The “buyer of last resort” Step forward the New York Fed.
Bank of America's Jeffrey Rosenberg notes that the central bank has taken on a whole new role in assuming a $30bn portfolio of assets as part of the JPMorgan deal with Bear Stearns. "The extraordinary measures, while reassuring financial markets today, attest to the depths of the credit crunch and its constricting impact on the economy," he writes.
Its loan to facilitate the deal is nothing of the sort:
The New York Fed will take, through a limited liability company formed for this purpose, control of a portfolio of assets valued at $30 billion as of March 14, 2008.
In other words, a SIV. Those assets, adds the statement, will be managed by BlackRock, so as to "minimize disruption to financial markets and maximise recovery value."
Steven Waldman at Interfluidity runs through the details. The cited interest rates are largely irrelevant, he concludes. The economic effect of the arrangement is that the Fed is buying up MBS and other assets at the "value of the portfolio as marked to market by Bear Stearns on March 14, 2008." His concern is what exactly is going into the fund:
Will this new "limited liability company" have contingent liabilities to any parties other than the Fed, J.P. Morgan, and BlackRock for ordinary management fees? Will its portfolio consist of any positions that would make the fund a counterparty, potentially with obligations to pay, not merely rights to receive, future cash?

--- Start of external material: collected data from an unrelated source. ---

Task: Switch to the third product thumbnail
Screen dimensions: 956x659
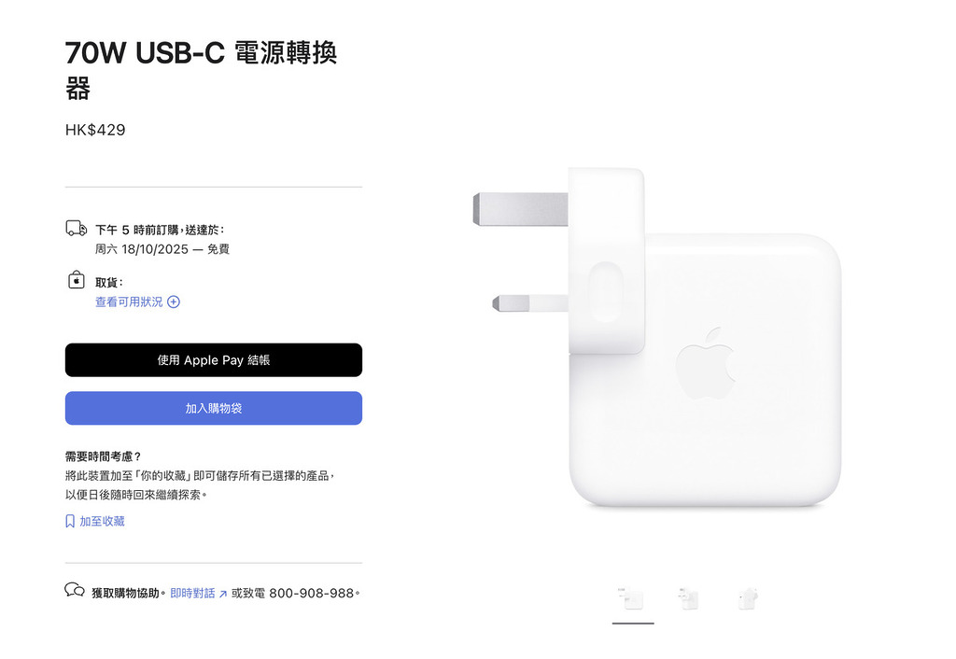Action: click(748, 599)
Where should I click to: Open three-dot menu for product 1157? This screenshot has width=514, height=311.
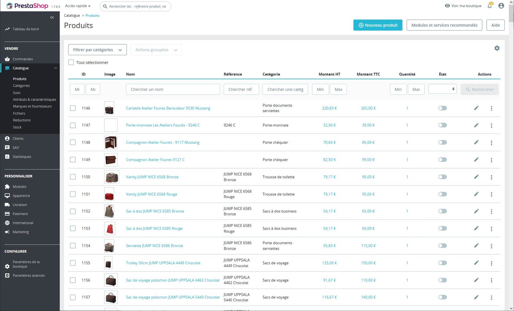click(x=491, y=298)
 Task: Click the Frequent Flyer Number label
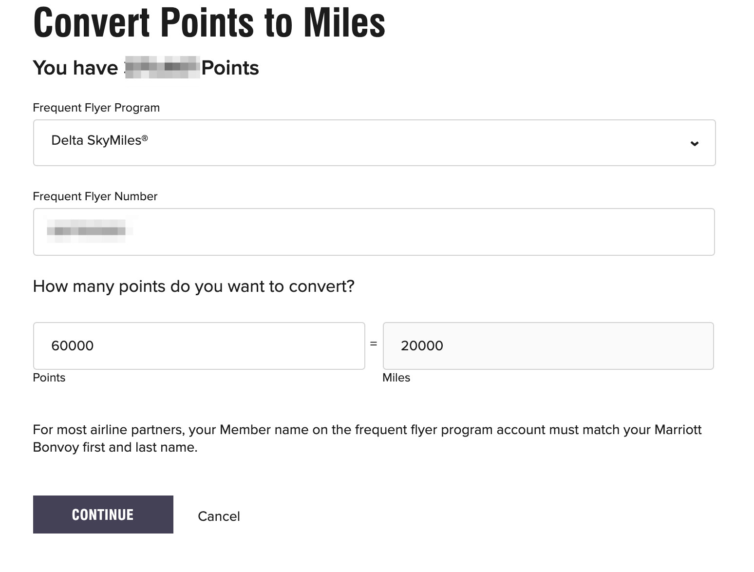click(95, 196)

Over the course of the credit squall, SIV sponsors found their reputational and de facto obligations to their vehicles went beyond their legal commitments. Waldman would like assurances that the Fed hasn't just been made a derivatives counterparty of last resort.
Rosenberg writes that the transfer of these assets has removed the liquidity and mark to market triggers which would put pressure on a private balance sheet.
The guidelines for the management of those assets suggest that the Fed will not be an immediate seller. So the Fed will wait it out, in the hope that the recovery value for those assets will come out above the purchase price. A federally backed super-SIV, if you will.